Jawa: Web Archival in the Era of JavaScript

(Under submission), 2021

Ayush Goel, Jingyuan Zhe, Harsha V. Madhyastha, Ravi Netravali. (Under submission)

Abstract

By repeatedly crawling and saving web pages over time, web archival systems (such as the Internet Archive) enable users to visit historical versions of any page. In this paper, we point out that existing web archives are not well designed to cope with the increasing presence of JavaScript on the web. Some archives store petabytes of JavaScript code which either does not function, results in erroneous executions, or never gets used. Other archives instead store the end-state of page loads (e.g., screen captures) but, as a result, break post-load interactions implemented in JavaScript.

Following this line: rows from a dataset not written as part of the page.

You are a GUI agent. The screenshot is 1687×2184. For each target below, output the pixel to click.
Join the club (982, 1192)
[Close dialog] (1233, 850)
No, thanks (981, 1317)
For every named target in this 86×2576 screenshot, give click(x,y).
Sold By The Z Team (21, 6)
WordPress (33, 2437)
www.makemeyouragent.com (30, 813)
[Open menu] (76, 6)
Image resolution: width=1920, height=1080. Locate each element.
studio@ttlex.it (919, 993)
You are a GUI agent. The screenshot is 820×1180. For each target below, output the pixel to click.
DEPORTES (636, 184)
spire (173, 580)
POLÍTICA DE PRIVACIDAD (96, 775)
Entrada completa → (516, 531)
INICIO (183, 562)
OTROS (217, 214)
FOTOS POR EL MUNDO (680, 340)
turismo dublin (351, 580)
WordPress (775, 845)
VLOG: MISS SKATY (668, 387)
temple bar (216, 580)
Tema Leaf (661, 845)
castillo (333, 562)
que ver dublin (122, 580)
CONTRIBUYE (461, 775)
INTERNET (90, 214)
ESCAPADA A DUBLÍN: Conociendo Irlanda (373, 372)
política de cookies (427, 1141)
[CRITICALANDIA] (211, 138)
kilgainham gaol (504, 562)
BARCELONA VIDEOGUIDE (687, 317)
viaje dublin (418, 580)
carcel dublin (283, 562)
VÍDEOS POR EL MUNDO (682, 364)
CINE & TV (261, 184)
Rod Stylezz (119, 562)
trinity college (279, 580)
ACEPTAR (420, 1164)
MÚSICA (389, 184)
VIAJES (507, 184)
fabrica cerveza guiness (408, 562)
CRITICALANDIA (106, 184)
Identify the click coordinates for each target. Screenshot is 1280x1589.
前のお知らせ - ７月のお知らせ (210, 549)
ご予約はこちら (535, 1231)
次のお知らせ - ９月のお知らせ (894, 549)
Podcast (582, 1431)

To address these problems, we present Jawa, a new design for web archives that significantly reduces the storage necessary to save modern web pages while also improving the fidelity with which archived pages are served. Key to Jawa’s design are our techniques for a) efficiently identifying the subset of JavaScript code that need be retained when archiving a page, and b) storing modified JavaScript files in a manner that preserves the benefits of deduplication. On a corpus comprising 350K archived pages, Jawa reduces overall storage needs by 36% and eliminates all failed resource fetches on the median page, when compared to the techniques currently used by the Internet Archive.